Aslında yaşam da bir matematik işlemi gibi. Sonuca ulaşmak için dört bilinen denklemi bilmiyorsanız işiniz hep zorlaşıyor. Çarpma, çıkarma, toplama, bölme çok önemli.

Bize öğretilen formüller kısa yoldan nasıl zengin olunur formülleriyle doludur. Birini nasıl çarparım,

Ülkeyi nasıl bölerim,

Haksız kazancı nasıl toplarım,

Çıkarlarıma ters düşenleri nasıl hayatımdan çıkarırım.
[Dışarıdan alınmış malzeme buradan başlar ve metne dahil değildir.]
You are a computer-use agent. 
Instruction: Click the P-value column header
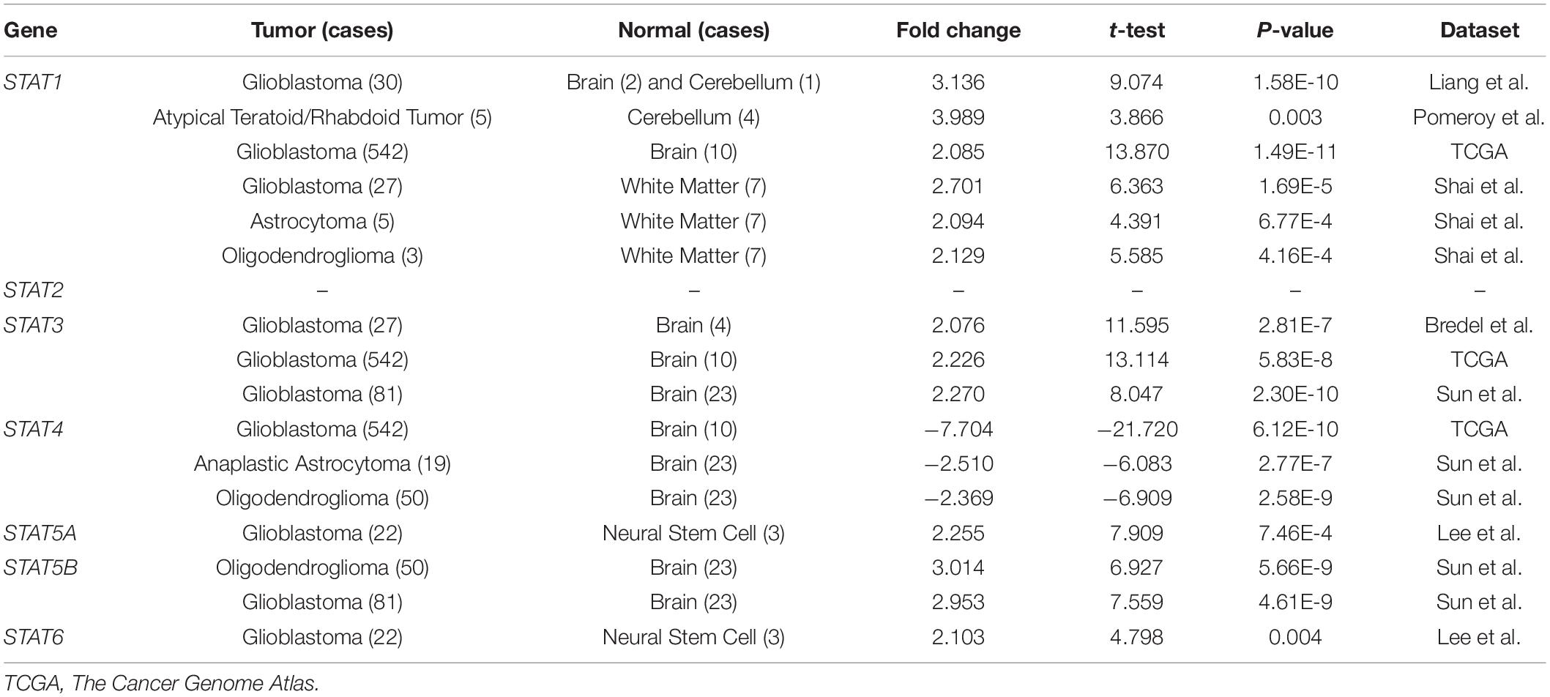(x=1294, y=30)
Bu formül artık kanımıza işlemiştir.

Dünyaca ünlü orkestra şefi, öğretmenim Gürer Aykal matematik ve müziğin kardeşliğini anlatan güzel bir yazı yazmış onu sizlerle paylaşmak istedim.

………………..

Müzik matematiktir. Çocuğunuzun matematiği sevmesi için müzik eğitimi alması gerektiğini kabul etmek zorundasınız.

Ama hangi müzik? İşte bu konuda yine matematik devreye girer.

Müzik dinlemek veya müzik eğitimi zahmetli ve uzun bir uğraştır. Tıpkı matematiği sevmek gibi, müziği sevmek için de çaba gerekir. Kurallar birbirine benzer. Matematik nasıl soyut bir sistemler manzumesiyse, müzik de aynı şekilde soyut bir manzumeler dizisidir. Ancak kendi içinde şaşmaz kuralları vardır. Bir notanın arkasından aklınıza gelen başka bir nota asla gelmez.

Bir müzisyenin kafası da tıpkı matematikçinin kafası gibi çalışır: Özellikle orkestra şefleri için bu daha da belirgindir. Kulakları gelen sesleri ses değil de “nota” olarak algılamaya başladığı andan itibaren, şefliğe önemli ölçüde adım atmışlar demektir.

Bu aslında artık “yüksek matematik” gibi bir şeydir. Burada esnafın kullandığı “aritmetik” ile matematiği asla karıştırmamak gerek.

Bütün son dönemde yaşanan tartışmalar işte bu “aritmetik” ile “matematik” arasında geçen tartışmadır.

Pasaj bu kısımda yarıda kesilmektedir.